### Text section
PER G.S. PANNU, AM  :

The captioned appeal by the assessee is directed against the order of the CIT(A)-8, Mumbai dated 24.1.2012, pertaining to the Assessment Year 2008-09, which in turn has arisen from the order passed by the Assessing Officer dated 29.6.2011 under section 271(1)(c) of the Income Tax Act, 1961 (in short ‘the Act’).

2. In this appeal, the solitary grievance of the assessee is with regard to imposition of penalty u/s 271(1)(c) of the Act.

3. In brief, the relevant facts are that the appellant is a company incorporated under the provisions of Companies Act, 1956 and for the assessment year under consideration it declared a total income of Rs.86,94,668/- in a return filed on 29.9.2008, which was subject to a scrutiny assessment u/s 143(3) of the Act and vide order dated 10.12.2010 the final income has been assessed at Rs.1,11,84,640/-. The relevant issue for our purpose is Long Term Capital Loss of Rs. 18, 19,34,011/- reported by the assessee in its return of income. The said loss was incurred by the assessee on account of redemption of Preference shares of a concern, namely Shri Santram Finance Ltd. In the assessment finalized u/s 143(3) of the Act, the Assessing Officer disallowed the entire Long Term Capital Loss on the ground that the transaction of redemption of Preference shares was a bogus transaction and further the Assessing Officer also denied the carry forward of said loss. Subsequently, the Assessing Officer vide order passed u/s 271(1)(c) of the Act dated 29.6.2011 held the assessee guilty of furnishing of inaccurate particulars of income qua the aforesaid issue within the meaning of Sec. 271(1)(c) of the Act. The Assessing Officer levied penalty u/s 271(1)(c) of the Act @ 100% of the tax sought to be evaded, which was computed at Rs.5,45,80,203/-. The CIT(A) has sustained the levy of penalty, but has allowed partial relief by correcting the computation of penalty and accordingly, the CIT(A) has scaled down the penalty to Rs.4,12,26,247/-. In this background, the rival counsels have made their submissions and the relevant material has been perused. Before we proceed to refer to the rival contentions, it would be appropriate to bring out the background in which the penalty u/s 271(1)(c) of the Act has been levied by the Assessing Officer. In the course of assessment proceedings, the Assessing Officer noted that assessee had reported Long Term Capital Loss of Rs.18,19,34,011/- on redemption of Preference shares of Shri Santram Finance Ltd., detailed as under :-

Sale consideration 191,711,723
Less : Indexed cost of acquisition
Convertible preference shares acquired in F. Y. 1 997-98 (Rs.50,000,000/331 *551) 83,232,628
Convertible preference shares acquired in F. Y. 1998-99 (Rs. 185,000,000/351*551) 290,413,105
(373,645,734)

### Task a
Answer these from the appeal order:
(i) On what date was the CIT(A) order that the appeal challenges issued?
(ii) What total income did the company declare in its return?
(iii) To what amount did the CIT(A) reduce the penalty?
The rows that follow are unrelated to the appeal order above.

### Data lines
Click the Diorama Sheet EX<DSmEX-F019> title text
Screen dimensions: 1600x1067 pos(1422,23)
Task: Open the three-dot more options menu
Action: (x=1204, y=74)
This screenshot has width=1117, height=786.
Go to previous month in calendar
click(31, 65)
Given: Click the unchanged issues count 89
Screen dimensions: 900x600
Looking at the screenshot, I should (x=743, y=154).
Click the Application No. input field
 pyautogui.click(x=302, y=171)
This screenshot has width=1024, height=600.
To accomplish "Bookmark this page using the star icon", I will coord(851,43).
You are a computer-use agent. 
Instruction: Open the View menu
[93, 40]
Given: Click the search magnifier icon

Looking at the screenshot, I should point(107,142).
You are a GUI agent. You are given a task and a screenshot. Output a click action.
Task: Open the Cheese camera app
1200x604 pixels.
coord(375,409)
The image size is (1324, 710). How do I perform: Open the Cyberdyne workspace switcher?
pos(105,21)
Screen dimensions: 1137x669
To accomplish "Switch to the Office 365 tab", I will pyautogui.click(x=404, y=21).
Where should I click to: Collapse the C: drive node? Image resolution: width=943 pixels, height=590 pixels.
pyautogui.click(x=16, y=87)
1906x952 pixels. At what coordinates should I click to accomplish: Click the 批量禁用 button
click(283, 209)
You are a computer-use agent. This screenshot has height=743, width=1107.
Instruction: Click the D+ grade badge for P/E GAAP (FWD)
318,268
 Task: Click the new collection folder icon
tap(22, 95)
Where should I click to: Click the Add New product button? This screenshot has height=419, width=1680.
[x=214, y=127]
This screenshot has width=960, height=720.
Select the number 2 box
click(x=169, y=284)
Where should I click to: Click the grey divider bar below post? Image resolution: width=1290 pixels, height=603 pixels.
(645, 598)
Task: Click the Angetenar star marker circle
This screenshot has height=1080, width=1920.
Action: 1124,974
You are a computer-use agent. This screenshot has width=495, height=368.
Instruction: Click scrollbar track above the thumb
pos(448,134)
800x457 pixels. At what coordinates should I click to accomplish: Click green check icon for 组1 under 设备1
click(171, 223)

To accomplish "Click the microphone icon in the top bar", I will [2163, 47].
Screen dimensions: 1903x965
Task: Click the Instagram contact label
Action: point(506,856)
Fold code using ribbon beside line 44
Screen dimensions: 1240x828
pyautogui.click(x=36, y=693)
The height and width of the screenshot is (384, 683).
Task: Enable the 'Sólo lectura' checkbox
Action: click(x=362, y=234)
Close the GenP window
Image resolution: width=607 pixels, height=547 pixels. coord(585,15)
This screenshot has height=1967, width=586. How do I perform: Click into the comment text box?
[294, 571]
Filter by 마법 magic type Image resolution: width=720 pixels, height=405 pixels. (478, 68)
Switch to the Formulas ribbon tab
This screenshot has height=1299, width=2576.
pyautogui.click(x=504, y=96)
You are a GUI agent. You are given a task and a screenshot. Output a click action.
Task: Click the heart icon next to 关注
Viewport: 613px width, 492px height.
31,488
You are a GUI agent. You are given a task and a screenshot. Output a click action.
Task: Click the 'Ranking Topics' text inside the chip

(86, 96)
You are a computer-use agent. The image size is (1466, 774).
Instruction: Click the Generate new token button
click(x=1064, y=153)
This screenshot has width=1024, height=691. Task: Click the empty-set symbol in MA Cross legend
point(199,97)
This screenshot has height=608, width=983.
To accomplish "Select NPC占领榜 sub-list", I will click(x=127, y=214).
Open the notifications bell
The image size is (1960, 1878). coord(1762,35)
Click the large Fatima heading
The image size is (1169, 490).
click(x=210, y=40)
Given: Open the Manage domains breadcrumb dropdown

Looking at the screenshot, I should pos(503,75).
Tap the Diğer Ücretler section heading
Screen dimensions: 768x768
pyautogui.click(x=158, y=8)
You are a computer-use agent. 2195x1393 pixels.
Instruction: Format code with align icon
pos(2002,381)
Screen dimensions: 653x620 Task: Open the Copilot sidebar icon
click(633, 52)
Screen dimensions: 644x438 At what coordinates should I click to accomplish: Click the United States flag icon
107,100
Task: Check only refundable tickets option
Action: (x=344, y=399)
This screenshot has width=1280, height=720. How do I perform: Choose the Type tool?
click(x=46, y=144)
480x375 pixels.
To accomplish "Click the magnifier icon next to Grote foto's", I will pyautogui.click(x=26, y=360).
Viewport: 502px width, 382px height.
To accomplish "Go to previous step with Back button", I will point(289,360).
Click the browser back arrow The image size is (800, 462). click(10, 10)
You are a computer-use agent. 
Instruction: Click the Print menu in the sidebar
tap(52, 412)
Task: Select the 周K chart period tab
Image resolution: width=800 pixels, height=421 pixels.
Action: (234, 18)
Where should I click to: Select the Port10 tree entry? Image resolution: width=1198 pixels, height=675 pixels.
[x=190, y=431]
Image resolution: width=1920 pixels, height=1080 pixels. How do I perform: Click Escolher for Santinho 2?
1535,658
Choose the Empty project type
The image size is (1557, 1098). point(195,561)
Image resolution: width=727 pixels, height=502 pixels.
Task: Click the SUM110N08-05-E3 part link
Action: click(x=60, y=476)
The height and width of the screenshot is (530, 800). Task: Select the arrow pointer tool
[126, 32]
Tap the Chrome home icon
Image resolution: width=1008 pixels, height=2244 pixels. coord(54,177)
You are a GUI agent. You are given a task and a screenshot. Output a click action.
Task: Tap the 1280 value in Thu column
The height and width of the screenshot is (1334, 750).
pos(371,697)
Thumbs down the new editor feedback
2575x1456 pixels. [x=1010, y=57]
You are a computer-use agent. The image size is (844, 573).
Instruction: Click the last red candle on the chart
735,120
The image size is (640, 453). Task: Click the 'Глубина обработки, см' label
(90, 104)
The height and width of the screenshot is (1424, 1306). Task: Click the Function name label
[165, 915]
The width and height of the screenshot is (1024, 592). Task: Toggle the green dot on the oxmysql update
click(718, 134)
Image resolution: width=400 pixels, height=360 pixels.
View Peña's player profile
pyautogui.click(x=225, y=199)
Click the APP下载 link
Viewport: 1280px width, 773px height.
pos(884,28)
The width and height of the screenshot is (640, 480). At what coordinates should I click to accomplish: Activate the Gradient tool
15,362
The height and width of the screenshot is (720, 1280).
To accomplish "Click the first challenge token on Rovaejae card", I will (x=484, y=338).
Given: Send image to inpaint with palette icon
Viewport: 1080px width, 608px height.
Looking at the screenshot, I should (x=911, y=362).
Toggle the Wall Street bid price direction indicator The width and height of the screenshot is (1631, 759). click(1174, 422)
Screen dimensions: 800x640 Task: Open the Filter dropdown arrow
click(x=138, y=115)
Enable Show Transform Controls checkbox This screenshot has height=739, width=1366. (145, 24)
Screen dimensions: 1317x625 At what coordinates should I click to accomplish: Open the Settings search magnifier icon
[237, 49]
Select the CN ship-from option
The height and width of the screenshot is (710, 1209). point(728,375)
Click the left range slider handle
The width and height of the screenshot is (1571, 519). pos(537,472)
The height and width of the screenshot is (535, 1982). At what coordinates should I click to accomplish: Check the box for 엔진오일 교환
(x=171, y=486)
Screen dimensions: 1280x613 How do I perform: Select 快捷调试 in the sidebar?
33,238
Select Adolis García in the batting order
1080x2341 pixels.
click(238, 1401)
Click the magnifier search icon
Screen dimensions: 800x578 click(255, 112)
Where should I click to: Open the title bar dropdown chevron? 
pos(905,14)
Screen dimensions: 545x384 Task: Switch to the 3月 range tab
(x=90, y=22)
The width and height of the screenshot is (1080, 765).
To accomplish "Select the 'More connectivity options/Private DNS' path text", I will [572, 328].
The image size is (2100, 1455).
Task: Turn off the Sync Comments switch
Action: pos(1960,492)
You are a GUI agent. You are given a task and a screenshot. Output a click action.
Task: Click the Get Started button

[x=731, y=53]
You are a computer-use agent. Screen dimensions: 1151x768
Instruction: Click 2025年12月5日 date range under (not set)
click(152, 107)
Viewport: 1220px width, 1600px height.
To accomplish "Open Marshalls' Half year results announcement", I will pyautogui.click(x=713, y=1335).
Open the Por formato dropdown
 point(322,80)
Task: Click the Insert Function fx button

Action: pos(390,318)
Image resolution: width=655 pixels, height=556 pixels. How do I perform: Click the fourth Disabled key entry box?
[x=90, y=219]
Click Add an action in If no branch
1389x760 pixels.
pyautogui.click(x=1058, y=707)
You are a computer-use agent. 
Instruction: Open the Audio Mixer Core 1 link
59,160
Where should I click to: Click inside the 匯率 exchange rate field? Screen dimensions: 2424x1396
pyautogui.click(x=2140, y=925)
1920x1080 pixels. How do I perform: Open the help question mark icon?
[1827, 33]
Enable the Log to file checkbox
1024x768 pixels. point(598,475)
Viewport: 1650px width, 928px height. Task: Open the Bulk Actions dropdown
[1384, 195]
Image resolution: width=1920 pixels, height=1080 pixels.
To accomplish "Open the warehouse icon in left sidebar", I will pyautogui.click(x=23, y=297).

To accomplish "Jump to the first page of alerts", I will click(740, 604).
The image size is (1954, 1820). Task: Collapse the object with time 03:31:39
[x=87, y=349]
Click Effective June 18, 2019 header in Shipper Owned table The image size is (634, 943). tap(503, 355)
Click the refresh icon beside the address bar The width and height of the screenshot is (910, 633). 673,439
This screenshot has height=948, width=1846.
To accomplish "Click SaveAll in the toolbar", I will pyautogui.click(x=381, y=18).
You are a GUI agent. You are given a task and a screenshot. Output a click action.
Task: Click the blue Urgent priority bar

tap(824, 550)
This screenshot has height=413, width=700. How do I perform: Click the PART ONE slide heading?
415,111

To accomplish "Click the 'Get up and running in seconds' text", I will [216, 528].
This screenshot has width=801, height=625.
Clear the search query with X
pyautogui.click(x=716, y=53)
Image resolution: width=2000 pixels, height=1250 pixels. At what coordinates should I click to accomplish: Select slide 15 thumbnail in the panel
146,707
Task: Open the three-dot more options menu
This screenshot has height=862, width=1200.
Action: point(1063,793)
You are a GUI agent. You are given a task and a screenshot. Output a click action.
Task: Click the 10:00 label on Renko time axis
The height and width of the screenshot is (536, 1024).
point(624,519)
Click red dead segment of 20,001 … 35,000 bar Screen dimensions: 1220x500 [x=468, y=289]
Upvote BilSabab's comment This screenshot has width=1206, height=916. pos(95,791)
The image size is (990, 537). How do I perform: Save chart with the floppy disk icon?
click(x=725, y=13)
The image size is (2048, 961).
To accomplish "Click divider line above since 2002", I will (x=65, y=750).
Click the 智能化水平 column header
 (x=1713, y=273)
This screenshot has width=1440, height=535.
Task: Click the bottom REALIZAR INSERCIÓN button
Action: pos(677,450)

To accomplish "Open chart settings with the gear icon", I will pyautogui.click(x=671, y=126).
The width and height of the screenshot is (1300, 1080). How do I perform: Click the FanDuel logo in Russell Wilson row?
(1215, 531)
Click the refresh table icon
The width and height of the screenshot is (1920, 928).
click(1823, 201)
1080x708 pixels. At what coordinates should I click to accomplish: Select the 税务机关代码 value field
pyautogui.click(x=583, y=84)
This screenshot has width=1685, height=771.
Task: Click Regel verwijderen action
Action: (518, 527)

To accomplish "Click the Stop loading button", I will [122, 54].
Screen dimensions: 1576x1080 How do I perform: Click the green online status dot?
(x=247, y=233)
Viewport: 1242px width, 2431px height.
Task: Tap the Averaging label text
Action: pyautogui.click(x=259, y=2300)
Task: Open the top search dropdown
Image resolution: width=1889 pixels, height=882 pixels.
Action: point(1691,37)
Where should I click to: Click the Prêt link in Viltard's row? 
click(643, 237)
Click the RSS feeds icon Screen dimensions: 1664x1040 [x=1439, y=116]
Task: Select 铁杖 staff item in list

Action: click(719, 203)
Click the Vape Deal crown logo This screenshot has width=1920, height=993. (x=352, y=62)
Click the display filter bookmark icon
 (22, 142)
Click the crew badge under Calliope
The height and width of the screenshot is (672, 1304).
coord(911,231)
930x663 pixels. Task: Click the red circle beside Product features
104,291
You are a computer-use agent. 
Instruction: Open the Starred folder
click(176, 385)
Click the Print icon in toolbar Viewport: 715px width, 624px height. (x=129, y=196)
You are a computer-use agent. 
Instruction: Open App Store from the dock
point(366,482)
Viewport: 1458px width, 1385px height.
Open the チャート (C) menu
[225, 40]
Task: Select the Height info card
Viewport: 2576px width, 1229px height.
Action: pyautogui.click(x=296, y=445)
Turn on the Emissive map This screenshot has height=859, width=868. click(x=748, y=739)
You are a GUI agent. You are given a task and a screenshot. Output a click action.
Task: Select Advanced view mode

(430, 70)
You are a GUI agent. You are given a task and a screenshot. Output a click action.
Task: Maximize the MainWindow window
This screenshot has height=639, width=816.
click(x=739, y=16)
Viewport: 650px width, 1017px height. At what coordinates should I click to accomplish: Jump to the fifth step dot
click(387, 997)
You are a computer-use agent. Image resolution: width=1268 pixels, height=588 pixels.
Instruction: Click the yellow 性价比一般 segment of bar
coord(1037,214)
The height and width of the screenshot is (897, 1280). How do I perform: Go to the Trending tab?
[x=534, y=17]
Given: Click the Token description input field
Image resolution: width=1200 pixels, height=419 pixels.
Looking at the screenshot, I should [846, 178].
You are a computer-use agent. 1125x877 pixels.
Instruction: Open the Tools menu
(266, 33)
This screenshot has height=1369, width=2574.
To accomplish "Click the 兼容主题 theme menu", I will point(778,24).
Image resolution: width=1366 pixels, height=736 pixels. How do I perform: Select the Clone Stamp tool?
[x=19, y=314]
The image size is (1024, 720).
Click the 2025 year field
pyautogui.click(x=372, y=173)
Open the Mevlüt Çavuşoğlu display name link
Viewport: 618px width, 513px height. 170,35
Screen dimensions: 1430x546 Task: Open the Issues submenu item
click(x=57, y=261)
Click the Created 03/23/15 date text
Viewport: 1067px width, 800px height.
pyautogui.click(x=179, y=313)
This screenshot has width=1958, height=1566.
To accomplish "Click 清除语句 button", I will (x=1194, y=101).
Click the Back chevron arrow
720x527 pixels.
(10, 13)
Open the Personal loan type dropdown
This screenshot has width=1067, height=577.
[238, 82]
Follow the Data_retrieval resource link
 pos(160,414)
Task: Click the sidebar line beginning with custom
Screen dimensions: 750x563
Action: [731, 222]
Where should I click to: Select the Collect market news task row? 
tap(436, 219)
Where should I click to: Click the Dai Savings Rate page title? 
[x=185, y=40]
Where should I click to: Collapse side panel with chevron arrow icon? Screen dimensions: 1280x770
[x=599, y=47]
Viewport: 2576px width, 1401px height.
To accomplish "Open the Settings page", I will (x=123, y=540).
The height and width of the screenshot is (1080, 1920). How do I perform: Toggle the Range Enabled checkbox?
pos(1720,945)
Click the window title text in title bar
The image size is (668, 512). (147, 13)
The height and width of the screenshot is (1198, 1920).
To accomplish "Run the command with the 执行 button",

### Task b
In the rows, update the stretch from the line containing "Filter by 마법" through the line containing "pyautogui.click(x=504, y=96)" by replacing "magic type" with "spell type". Leave everything else unchanged, and return only those lines.

### Task result a
(i) 24.1.2012
(ii) Rs.86,94,668/-
(iii) Rs.4,12,26,247/-

### Task result b
Filter by 마법 spell type Image resolution: width=720 pixels, height=405 pixels. (478, 68)
Switch to the Formulas ribbon tab
This screenshot has height=1299, width=2576.
pyautogui.click(x=504, y=96)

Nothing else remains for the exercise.